В последней лекции мы характеризовали это научное состояние со стороны его формы, т. е. по известным общим основным свойствам, проявляющимся во всех его явлениях; мы исходили при этом из основной черты эпохи — ее неспособности к идее. Идея есть источник силы, поэтому данная эпоха необходимо слаба и бессильна; идея есть источник совершенного удовлетворения, поэтому данная эпоха неизбежно чувствует пустоту, которую она старается заполнить остроумием, также, однако, недосягаемым для нее. — Сегодня мы намерены дать сжатую характеристику этого научного состояния в его действительном самосостоятельном бытии и проявлении.

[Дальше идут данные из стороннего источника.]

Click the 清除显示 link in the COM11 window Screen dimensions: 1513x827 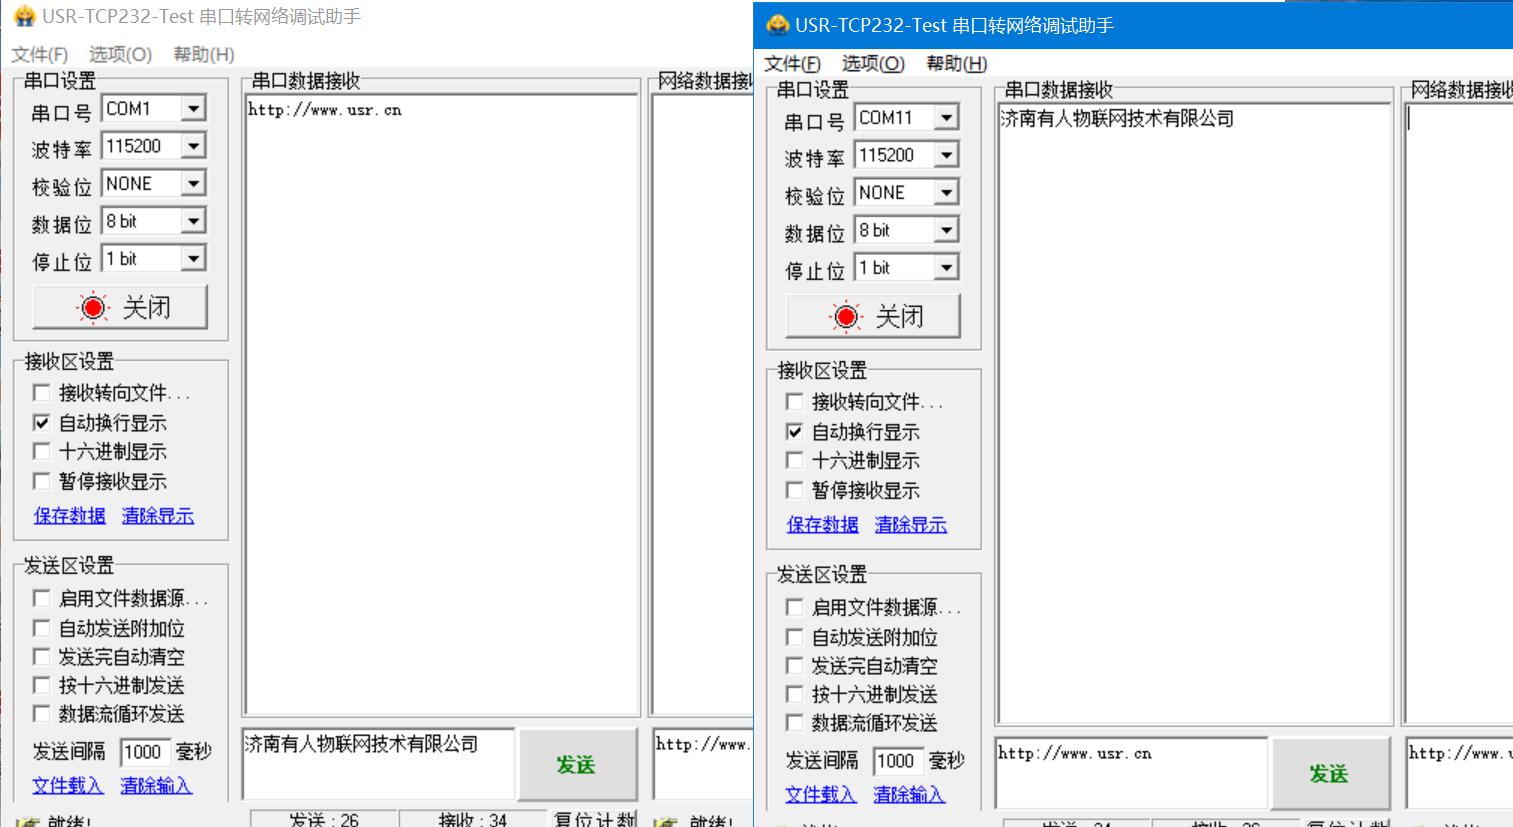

Прежде всего заметим: всякая возможная эпоха стремится — это было уже мимоходом упомянуто по другому случаю, здесь же мы подчеркиваем это положение, чтобы сделать из него первые выводы — охватить и проникнуть весь род человеческий, и лишь поскольку это ей удалось, можно говорить, что она проявилась, как эпоха, ибо иначе перед нами — лишь отдельные настроения единичных личностей.
82
Это относится и к третьей эпохе. По своей сущности она есть наука и потому должна направлять свои стремления и усилия к тому, чтобы возвысить до науки безусловно всех людей. Понятие, как высший и окончательный судья, представляет для этой эпохи высшую ценность, определяющую все остальные ценности. Поэтому человек может представлять для нее ценность, лишь поскольку он легко воспринимает или хорошо усваивает понятия и легко применяет их, т. е.